Downloading datasets
In order to use our codebase, you need to download and store the datasets in a certain format, using files in "examples/data_preprocess/<dataset_name>.py". We give a few example here so that you can get started:
To download the duplicated DAPO dataset, run the following command from an appropriate directory (make minor adjustments as you need):
python examples/data_preprocess/dapo.py --local_dir ~/data/dapo
To download the deduplicated DAPO dataset, but to remove all ground truth labels so that it can be used for SRT training (with labels produced by majority voting), please run the following command:
python examples/data_preprocess/dapo_with_label_noise.py --local_dir ~/data/dapo_unlabeled --label_noise 1.0 --add_self_consistency_labels
To download the compiled test dataset used in our paper, run the following command:
python examples/data_preprocess/srt_test_dataset.py --local_dir ~/data/srt_test_dataset
Finally, you can download the easy DAPO subset by running the following command:
# Labeled version
python examples/data_preprocess/dapo.py --local_dir ~/data/easy_dapo --dataset_path ftajwar/dapo_easy_one_third_sorted_by_frequency_of_majority_answer
# Unlabeled version
python examples/data_preprocess/dapo_with_label_noise.py --local_dir ~/data/easy_dapo_unlabeled --label_noise 1.0 --add_self_consistency_labels --dataset_path ftajwar/dapo_easy_one_third_sorted_by_frequency_of_majority_answer
Running Reinforcement Learning with Ground Truth
Once you have the datasets downloaded and preprocessed, you can run the following command to launch training with ground truth labels (we use DAPO and the RLOO algorithm for our example):
bash experiment_scripts/rl_with_ground_truth.sh
To run SRT on DAPO, with RLOO as the RL optimization algorithm, run the following command:
bash experiment_scripts/srt.sh
Please make appropriate changes to the scripts depending on your particular set of machines.

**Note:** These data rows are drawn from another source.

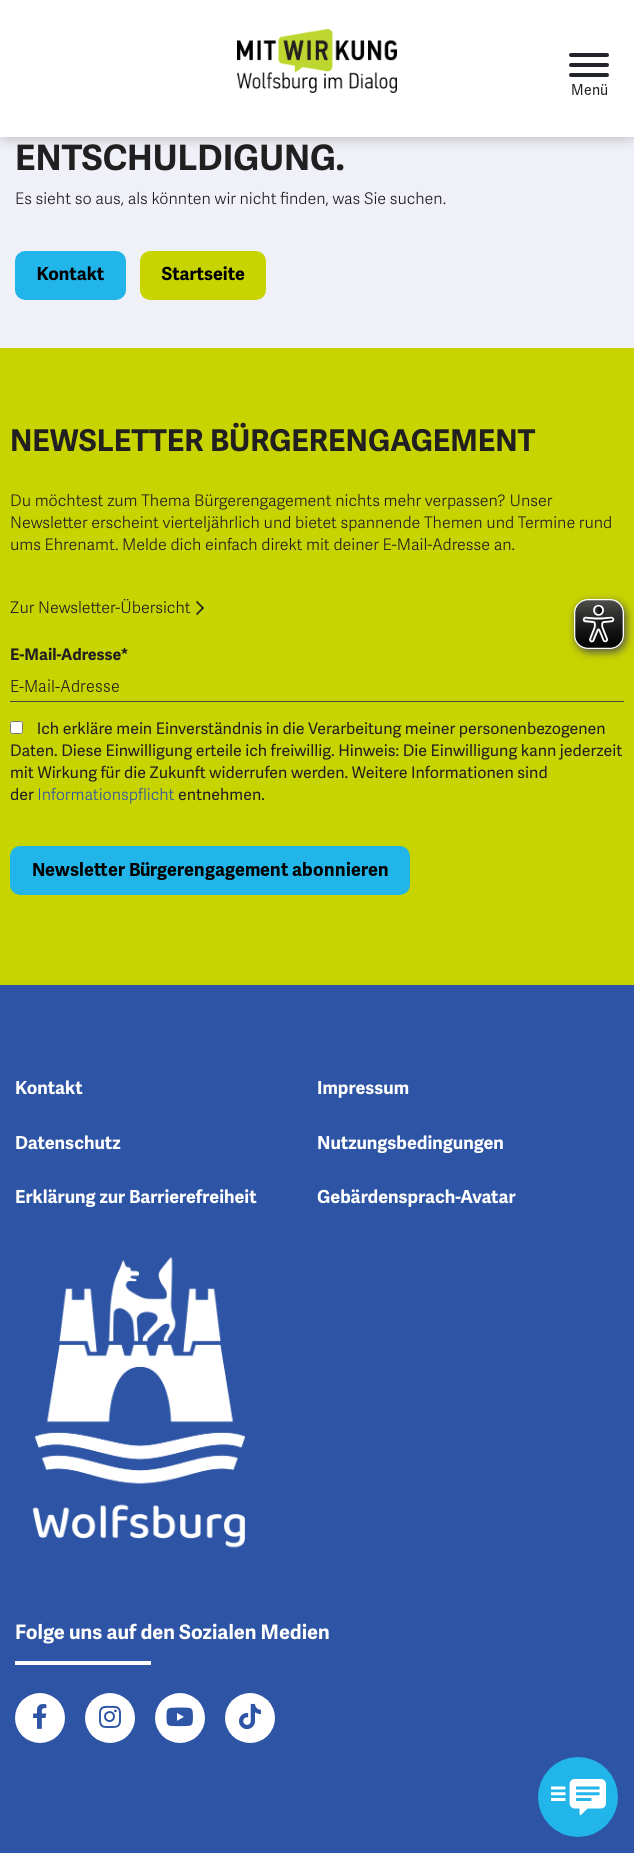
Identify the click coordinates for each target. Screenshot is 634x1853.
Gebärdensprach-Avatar (416, 1198)
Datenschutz (68, 1144)
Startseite (202, 275)
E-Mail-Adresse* (69, 655)
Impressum (363, 1089)
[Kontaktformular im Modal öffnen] (578, 1797)
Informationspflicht (105, 795)
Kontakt (71, 275)
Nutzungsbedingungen (410, 1144)
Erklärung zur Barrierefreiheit (136, 1198)
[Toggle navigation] (589, 69)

This codebase is built on top of verl, and we use the core functionalities in their codebase heavily. We thank the authors of verl for providing us with an extremely easy-to-work-with codebase!
Contemporary work such as MM-UPT have tried a similar idea for training multi-modal LLMs. We thank the authors for pointing it out, and would encourage interested users to look at their codebase and paper.